In many cases, including our patient’s case, conservative management with serial neurologic examinations along with serial MRIs to monitor for expansion of the lesion and encroachment on nearby structures is appropriate.1,8 Alternatively, significant neurologic impairment, large compressive lesions, and CSF otorrhea are appropriate clinical indications for surgical intervention.2

Many studies have been performed to investigate the safest and most effective surgical approach to petrous lesions other than mucoceles (eg, cholesterol granulomas, cholesteatomas). The traditional surgical approach has been drainage of the cyst contents via the transtemporal or transsphenoidal route, with subsequent placement of a silicon tube to reestablish aeration.2 Research has demonstrated a mucocele recurrence rate as high as 60%2 with a frequent need for subsequent revision surgery. However, the authors of one case series of 14 patients2 demonstrated that complete removal of the cyst wall resulted in no recurrence of petrous apex lesions at a mean follow-up period of 3.8 years.

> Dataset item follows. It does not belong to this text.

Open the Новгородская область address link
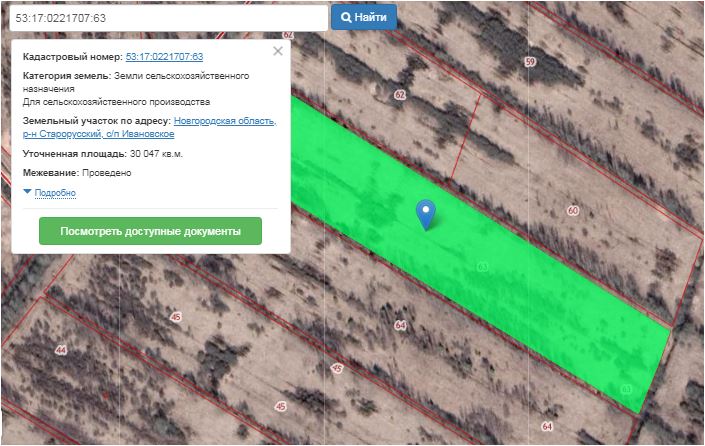Screen dimensions: 705x446 pos(224,121)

More recently, it has been proposed that an endoscopic endonasal approach may be preferred, given that it would reduce the risk of hearing impairment and facial nerve compromise that can be associated with a transtemporal approach.7 The utility of this approach depends upon the location of the petrous internal carotid artery. The possible benefits of this approach also include a decreased length of hospitalization and a lack of external scars.7

REFERENCES:

  1. Arriaga MA, Brackmann DE. Differential diagnosis of primary petrous apex lesions. Am J Otol. 1991;12(6):470-474.
  2. Eisenberg MB, Haddad G, Al-Mefty O. Petrous apex cholesterol granulomas: evolution and management. J Neurosurg. 1997;86(5):822-829.
  3. Lin BM, Aygun N, Agrawal Y. Cystic lesions of the petrous apex: identification based on magnetic resonance imaging characteristics. Otol Neurotol. 2012;33(9):e75-e76.
  4. Osborn AG, Parkin JL. Mucocele of the petrous temporal bone. AJR Am J Roentgenol. 1979;132(4):680-681.
  5. Larson TL, Wong ML. Primary mucocele of the petrous apex: MR appearance. AJNR Am J Neuroradiol. 1992;13(1):203-204.
  6. Jacquesson T, Simon E, Berhouma M, Jouanneau E. Anatomic comparison of anterior petrosectomy versus the expanded endoscopic endonasal approach: interest in petroclival tumors surgery. Surg Radiol Anat. 2015;​37(10):​1199-1207.
  7. Zanation AM, Snyderman CH, Carrau RL, Gardner PA, Prevedello DM, Kassam AB. Endoscopic endonasal surgery for petrous apex lesions. Laryngoscope. 2009;119(1):19-25.
  8. Muckle RP, De la Cruz A, Lo WM. Petrous apex lesions. Am J Otol. 1998;​19(2):​219-225.